** WORK ORDER **
From the line that contains "スタッフ募集 (733, 2400)" to the last line of the entries, write each line out exactly; include both ends and nothing else.

• • • • • • •

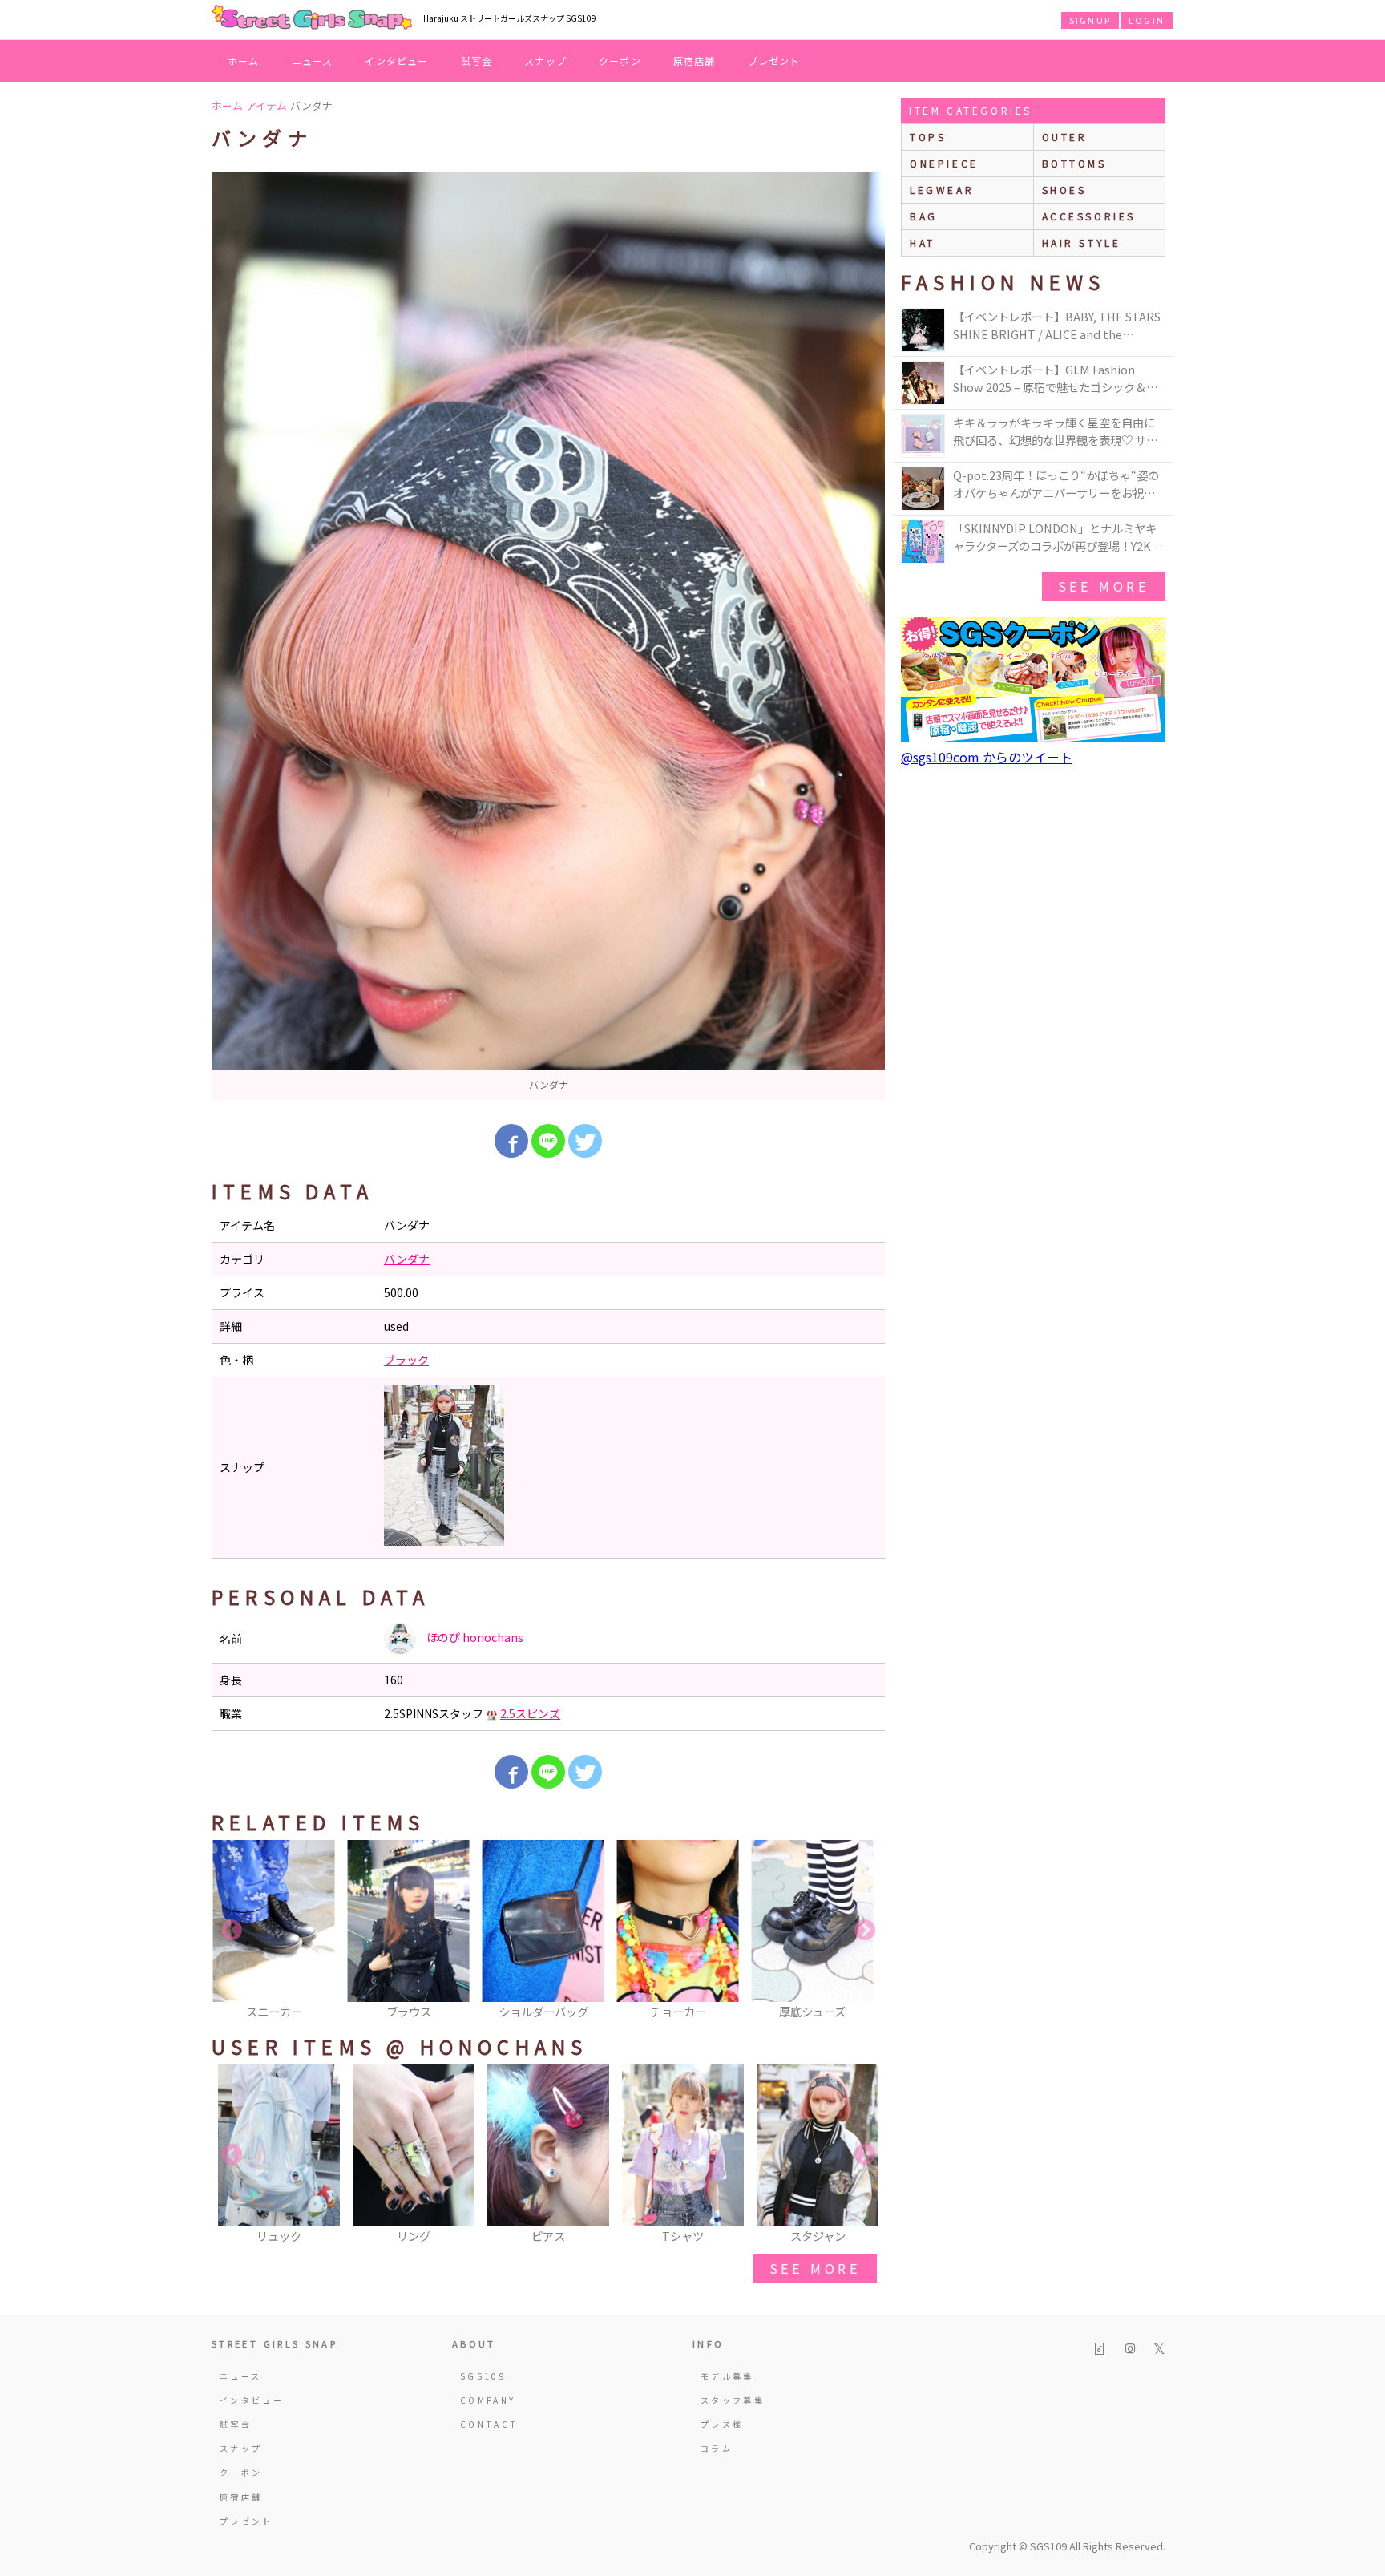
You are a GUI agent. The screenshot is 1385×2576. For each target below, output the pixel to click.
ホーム (244, 60)
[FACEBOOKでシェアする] (511, 1141)
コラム (717, 2448)
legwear (942, 189)
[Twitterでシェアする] (585, 1141)
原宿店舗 (694, 60)
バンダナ (407, 1259)
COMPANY (488, 2400)
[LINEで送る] (548, 1141)
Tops (928, 137)
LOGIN (1147, 20)
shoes (1064, 189)
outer (1065, 137)
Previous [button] (232, 1931)
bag (924, 216)
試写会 (477, 60)
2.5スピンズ (530, 1713)
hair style (1081, 242)
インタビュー (396, 60)
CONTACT (489, 2424)
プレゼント (774, 60)
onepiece (944, 163)
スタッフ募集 (733, 2400)
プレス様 (722, 2424)
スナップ (545, 60)
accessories (1089, 216)
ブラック (406, 1360)
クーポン (620, 60)
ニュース (312, 60)
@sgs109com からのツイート (986, 756)
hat (922, 242)
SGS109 (483, 2376)
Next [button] (865, 1931)
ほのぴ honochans (473, 1637)
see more (815, 2268)
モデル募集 (727, 2376)
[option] (548, 636)
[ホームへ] (312, 18)
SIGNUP (1090, 20)
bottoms (1074, 163)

• • • • • • •

** ANSWER FOR THE TASK **
スタッフ募集 (733, 2400)
プレス様 (722, 2424)
スナップ (545, 60)
accessories (1089, 216)
ブラック (406, 1360)
クーポン (620, 60)
ニュース (312, 60)
@sgs109com からのツイート (986, 756)
hat (922, 242)
SGS109 (483, 2376)
Next [button] (865, 1931)
ほのぴ honochans (473, 1637)
see more (815, 2268)
モデル募集 (727, 2376)
[option] (548, 636)
[ホームへ] (312, 18)
SIGNUP (1090, 20)
bottoms (1074, 163)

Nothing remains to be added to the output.